Legal services consumers are under the misplaced assumption they are protected by the regulatory regime, an academic specialist has concluded. 

In an update to his unofficial review of legal services regulation, Stephen Mayson, an honorary professor at University College London, said some form of regulation should be extended to currently unregulated providers to improve consumer wellbeing and public confidence.

He said much of the protection offered by the current system was ‘illusory’ and called for consumer dispute resolution to be mandatory across the legal sector – taking away the burden placed on the consumer to pursue remedies through the courts.

He said the latest report has been shared with the Ministry of Justice but its influence on government policy is questionable. Mayson’s previous report, completed in 2020 after two years of research, was also submitted to the MoJ but in the same year then-justice minister Alex Chalk said there were ‘no plans’ to amend the Legal Services Act 2007. Since then no signs of any change of policy have emerged from the department.

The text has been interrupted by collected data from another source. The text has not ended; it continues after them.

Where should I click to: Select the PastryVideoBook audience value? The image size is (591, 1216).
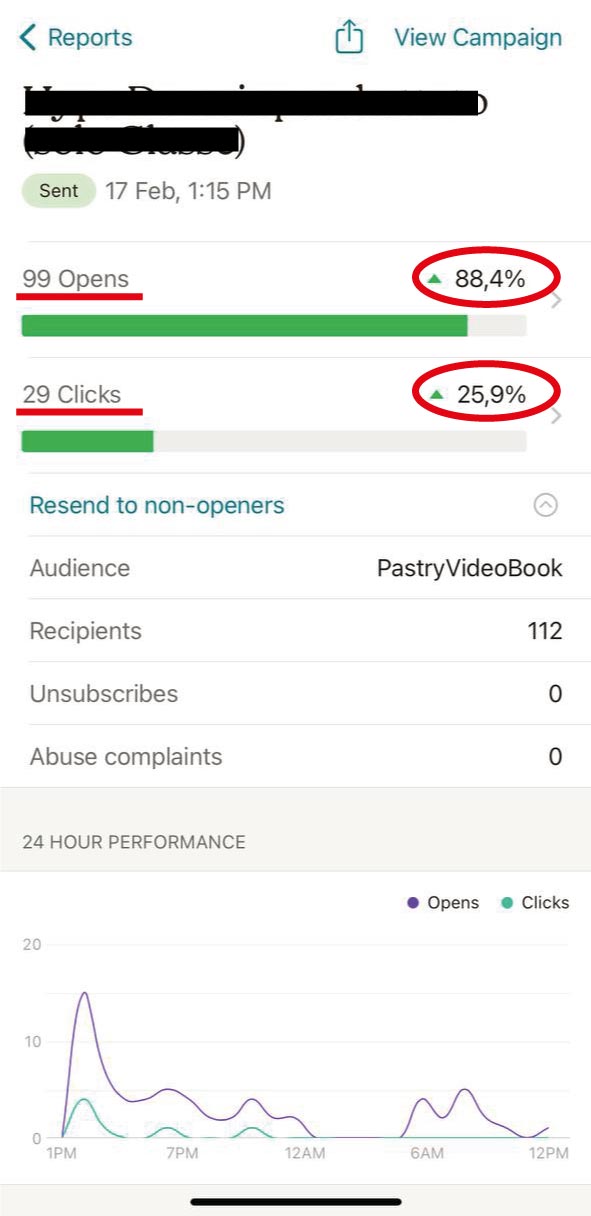(470, 568)
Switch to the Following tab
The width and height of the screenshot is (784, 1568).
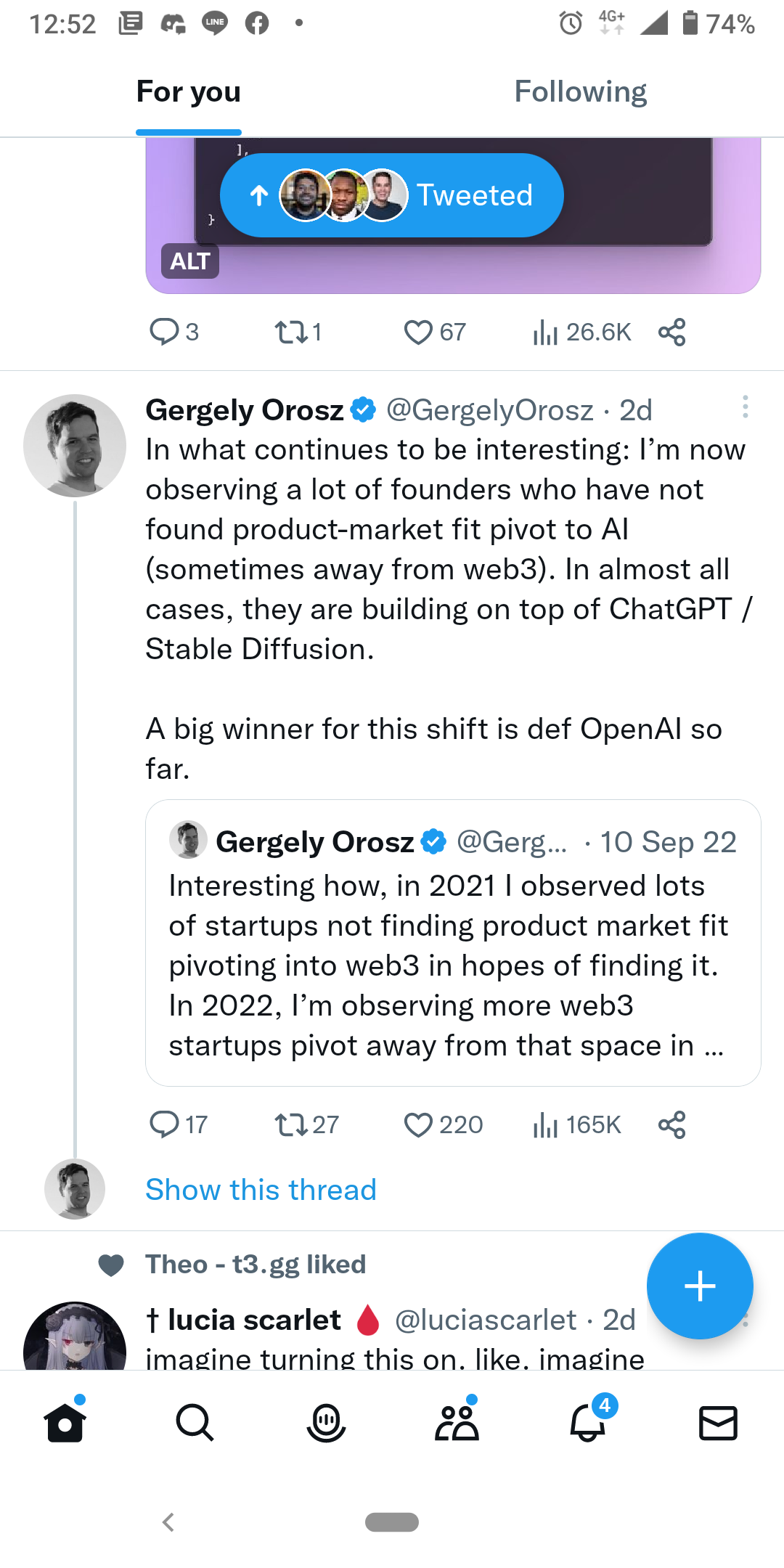click(x=581, y=92)
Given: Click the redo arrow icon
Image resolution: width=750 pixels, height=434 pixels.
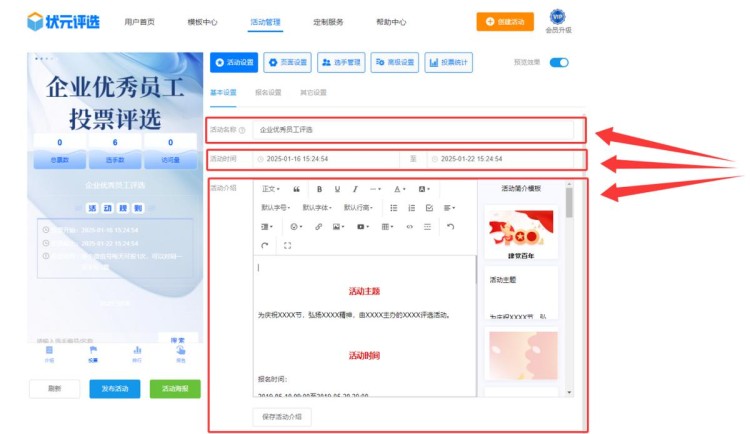Looking at the screenshot, I should 265,245.
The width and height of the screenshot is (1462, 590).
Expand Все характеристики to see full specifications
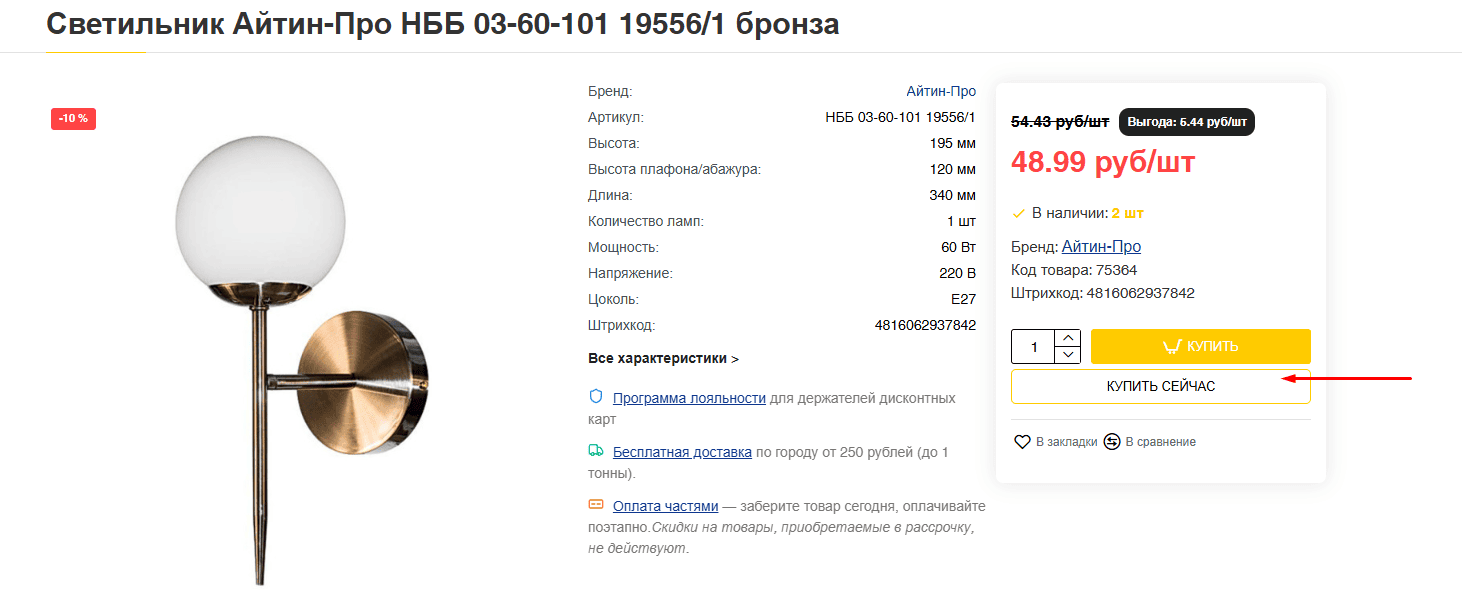coord(660,357)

The latest Mayson report calls for regulation of providers of will-writing, estate administration, employment and lawtech services. It argues for a shift in the emphasis of regulation from the avoidance of consumer harm to a state where ‘consumers can have confidence in their choice of legal advisers without burdensome enquiry about their regulatory status’.

Mayson said: ’We believe that in England and Wales we have the best legal system in the world, and some of the best lawyers. We are right to believe that. But we must also accept that our regulatory framework that oversees it is an emperor with precious few clothes on.’

The report suggested that greater transparency and disclosure about providers is worthwhile but is ‘not the answer’ to a lack of legal capability. Equally, increasing the range of providers might address unmet need but will not deal with the question of consumer protection.

The report added: ‘All of these initiatives might improve the quality of provision or otherwise reduce the need for redress; but they do not help those consumers who still find themselves disadvantaged or harmed. They might reduce the potential for harm, but they fall short in dealing with the actuality of harm suffered.’